EXERCISE AIM
Select every line in the entries below that contains the word "pink". Case counts.

ITEMS

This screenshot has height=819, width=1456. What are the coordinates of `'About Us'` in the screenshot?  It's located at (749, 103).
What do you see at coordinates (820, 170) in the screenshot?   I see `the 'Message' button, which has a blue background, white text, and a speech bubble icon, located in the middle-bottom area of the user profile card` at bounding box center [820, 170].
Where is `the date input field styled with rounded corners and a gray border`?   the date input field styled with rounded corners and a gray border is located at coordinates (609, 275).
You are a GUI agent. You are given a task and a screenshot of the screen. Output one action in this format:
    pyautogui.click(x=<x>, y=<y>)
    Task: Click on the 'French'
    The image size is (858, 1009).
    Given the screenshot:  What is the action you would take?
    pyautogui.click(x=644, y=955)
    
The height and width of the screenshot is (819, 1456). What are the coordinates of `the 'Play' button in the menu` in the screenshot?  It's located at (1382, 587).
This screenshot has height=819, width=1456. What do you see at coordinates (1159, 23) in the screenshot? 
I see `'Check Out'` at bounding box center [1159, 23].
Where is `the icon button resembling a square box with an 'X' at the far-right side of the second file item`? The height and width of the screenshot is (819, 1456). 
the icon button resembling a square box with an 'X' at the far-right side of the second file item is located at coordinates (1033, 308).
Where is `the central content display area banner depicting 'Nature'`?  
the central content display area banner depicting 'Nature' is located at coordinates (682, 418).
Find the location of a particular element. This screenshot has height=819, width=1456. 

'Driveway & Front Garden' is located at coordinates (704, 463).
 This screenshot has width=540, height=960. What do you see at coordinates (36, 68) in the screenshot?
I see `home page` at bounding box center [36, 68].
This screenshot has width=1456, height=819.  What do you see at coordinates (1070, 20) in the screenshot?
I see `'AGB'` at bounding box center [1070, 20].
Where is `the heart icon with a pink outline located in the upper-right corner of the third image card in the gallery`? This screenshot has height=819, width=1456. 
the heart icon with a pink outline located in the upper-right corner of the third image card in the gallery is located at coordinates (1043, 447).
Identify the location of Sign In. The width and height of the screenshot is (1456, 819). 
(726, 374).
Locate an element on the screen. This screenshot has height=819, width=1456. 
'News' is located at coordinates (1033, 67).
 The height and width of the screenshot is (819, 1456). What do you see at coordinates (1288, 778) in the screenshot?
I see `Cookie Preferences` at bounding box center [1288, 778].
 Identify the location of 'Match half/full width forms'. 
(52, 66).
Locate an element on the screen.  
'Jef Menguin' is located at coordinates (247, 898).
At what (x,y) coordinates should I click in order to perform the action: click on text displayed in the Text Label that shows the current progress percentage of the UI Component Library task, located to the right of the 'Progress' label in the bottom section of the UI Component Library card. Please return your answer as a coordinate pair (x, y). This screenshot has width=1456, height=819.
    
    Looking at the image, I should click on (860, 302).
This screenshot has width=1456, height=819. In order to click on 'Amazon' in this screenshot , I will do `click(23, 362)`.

RESPONSE TO THIS EXERCISE
Where is `the heart icon with a pink outline located in the upper-right corner of the third image card in the gallery`? This screenshot has height=819, width=1456. 
the heart icon with a pink outline located in the upper-right corner of the third image card in the gallery is located at coordinates (1043, 447).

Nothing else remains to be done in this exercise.